## WHAT THE TASK REQUIRES
Go through the lines of the material and count the ones with the word "item". Give that count alone.

··· DATA FOR REVIEW ···

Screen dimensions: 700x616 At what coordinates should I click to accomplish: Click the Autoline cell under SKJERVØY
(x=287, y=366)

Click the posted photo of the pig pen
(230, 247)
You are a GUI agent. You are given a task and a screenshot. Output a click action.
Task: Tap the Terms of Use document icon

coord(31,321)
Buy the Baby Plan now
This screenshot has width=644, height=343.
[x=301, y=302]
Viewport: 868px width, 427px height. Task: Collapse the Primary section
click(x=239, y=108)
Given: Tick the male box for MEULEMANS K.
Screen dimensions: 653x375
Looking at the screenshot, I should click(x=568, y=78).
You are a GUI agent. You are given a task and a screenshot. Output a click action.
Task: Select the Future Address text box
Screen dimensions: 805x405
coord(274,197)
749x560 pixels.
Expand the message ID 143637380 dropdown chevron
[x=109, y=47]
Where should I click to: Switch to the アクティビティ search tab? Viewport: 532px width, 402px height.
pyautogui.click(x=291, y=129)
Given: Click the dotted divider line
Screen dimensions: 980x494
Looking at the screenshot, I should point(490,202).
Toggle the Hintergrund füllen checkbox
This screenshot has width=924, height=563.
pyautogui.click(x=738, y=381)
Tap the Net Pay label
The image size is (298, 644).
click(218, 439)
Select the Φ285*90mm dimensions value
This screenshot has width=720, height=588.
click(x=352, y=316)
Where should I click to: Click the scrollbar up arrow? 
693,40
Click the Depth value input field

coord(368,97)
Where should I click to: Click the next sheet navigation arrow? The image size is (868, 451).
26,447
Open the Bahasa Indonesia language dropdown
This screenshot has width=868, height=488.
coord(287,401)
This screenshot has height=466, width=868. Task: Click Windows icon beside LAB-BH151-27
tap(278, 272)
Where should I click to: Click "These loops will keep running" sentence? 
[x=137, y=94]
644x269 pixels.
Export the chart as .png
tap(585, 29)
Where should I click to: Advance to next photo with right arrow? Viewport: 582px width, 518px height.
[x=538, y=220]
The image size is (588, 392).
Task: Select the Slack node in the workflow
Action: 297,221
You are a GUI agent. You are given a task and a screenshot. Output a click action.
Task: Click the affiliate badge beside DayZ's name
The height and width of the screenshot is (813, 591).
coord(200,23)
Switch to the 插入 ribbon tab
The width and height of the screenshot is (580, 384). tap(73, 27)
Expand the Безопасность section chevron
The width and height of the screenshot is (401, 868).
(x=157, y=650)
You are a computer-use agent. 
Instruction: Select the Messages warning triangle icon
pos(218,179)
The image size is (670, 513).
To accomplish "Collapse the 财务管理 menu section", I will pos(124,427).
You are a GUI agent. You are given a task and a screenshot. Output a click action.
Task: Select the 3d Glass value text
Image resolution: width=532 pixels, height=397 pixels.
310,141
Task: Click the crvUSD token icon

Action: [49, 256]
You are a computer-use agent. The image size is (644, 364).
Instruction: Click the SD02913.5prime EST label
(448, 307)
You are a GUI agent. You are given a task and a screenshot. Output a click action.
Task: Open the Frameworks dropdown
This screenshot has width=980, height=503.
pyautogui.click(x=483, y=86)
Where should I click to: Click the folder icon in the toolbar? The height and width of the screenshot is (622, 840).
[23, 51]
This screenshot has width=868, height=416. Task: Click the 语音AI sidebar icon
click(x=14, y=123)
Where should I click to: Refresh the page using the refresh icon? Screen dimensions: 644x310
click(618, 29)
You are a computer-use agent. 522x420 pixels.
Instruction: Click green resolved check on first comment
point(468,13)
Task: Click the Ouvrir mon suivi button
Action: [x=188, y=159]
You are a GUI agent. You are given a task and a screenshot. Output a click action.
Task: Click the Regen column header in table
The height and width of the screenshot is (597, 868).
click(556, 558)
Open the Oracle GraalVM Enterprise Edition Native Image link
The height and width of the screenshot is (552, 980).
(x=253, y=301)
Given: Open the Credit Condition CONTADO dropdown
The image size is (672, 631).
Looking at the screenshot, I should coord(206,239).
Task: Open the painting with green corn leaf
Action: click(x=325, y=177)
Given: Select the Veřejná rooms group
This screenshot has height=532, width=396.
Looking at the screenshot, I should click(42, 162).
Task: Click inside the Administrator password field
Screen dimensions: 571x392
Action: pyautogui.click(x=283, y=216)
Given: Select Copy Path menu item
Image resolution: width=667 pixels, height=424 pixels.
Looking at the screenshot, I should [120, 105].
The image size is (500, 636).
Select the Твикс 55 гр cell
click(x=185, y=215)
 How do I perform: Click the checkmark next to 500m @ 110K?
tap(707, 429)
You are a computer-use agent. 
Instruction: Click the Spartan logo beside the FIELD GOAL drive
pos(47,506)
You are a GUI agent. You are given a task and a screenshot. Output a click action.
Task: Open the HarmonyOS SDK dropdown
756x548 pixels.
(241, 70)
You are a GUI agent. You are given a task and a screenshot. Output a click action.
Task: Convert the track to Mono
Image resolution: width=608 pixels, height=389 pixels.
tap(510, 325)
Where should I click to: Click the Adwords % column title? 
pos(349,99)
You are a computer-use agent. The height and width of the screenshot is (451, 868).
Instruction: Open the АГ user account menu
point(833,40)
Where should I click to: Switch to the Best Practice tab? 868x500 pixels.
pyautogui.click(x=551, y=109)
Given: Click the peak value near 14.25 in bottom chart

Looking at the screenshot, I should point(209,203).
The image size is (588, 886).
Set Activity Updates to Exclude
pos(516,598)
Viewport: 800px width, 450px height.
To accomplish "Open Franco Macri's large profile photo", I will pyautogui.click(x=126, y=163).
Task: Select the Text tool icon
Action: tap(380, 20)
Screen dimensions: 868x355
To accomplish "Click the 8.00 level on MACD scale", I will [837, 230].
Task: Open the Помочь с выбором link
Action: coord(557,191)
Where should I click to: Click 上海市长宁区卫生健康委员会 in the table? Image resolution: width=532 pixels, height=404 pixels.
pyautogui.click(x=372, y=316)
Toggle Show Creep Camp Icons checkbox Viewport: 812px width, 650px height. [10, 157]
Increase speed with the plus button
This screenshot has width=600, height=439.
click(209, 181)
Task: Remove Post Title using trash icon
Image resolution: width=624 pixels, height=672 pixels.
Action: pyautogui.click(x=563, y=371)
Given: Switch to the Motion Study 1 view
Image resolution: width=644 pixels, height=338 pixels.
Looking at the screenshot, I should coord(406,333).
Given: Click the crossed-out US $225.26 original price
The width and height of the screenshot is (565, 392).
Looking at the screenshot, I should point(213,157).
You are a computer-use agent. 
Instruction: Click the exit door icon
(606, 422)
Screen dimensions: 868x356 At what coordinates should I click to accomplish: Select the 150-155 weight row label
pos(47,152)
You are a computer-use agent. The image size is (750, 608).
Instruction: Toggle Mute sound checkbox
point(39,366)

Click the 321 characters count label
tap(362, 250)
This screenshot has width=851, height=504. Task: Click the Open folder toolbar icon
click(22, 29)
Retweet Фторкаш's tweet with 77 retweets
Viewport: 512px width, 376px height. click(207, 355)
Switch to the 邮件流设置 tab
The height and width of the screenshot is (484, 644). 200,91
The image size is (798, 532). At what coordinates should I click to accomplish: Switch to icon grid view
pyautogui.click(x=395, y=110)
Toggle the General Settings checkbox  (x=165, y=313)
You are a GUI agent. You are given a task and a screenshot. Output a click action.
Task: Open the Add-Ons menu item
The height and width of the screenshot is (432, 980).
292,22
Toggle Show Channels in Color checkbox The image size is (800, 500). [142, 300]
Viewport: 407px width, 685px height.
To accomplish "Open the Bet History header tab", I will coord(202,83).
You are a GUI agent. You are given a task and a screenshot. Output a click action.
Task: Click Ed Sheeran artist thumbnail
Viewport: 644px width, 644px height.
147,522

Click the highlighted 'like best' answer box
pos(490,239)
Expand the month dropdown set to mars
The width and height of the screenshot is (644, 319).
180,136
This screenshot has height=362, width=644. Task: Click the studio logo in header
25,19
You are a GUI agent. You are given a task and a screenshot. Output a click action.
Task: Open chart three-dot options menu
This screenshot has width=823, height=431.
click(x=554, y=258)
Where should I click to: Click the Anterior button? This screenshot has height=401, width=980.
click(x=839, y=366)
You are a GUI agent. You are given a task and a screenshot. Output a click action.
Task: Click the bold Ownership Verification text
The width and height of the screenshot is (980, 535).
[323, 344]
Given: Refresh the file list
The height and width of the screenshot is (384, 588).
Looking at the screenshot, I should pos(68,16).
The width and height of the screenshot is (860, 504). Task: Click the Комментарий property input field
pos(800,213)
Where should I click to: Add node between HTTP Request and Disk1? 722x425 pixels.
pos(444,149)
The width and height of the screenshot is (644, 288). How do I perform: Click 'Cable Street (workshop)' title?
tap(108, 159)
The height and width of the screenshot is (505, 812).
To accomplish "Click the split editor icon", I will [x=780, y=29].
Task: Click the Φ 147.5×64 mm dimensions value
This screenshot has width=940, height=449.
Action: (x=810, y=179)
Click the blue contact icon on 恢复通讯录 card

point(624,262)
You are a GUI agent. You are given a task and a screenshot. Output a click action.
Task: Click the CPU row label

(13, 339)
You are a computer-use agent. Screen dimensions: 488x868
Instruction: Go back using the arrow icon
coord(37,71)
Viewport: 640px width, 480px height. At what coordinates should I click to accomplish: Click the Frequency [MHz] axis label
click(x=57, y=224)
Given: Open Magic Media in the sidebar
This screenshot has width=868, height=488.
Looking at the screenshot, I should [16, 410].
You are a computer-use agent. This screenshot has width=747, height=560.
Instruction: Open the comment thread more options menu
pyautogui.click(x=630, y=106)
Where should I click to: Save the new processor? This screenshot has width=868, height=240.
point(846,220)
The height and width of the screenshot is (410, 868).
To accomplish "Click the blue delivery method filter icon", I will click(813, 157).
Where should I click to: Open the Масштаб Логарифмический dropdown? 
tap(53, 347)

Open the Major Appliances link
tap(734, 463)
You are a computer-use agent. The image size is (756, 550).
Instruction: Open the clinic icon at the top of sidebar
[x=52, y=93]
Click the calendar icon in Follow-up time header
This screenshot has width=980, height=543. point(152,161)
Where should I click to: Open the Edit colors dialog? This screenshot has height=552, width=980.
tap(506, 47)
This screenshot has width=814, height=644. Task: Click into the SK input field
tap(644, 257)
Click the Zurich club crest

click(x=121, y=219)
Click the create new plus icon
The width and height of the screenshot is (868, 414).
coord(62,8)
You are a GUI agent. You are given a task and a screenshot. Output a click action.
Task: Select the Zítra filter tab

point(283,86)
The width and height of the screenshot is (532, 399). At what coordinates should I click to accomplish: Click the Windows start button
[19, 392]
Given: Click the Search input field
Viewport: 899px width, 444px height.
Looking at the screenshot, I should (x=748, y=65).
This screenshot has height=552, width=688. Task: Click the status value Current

···

## ANSWER BOX
2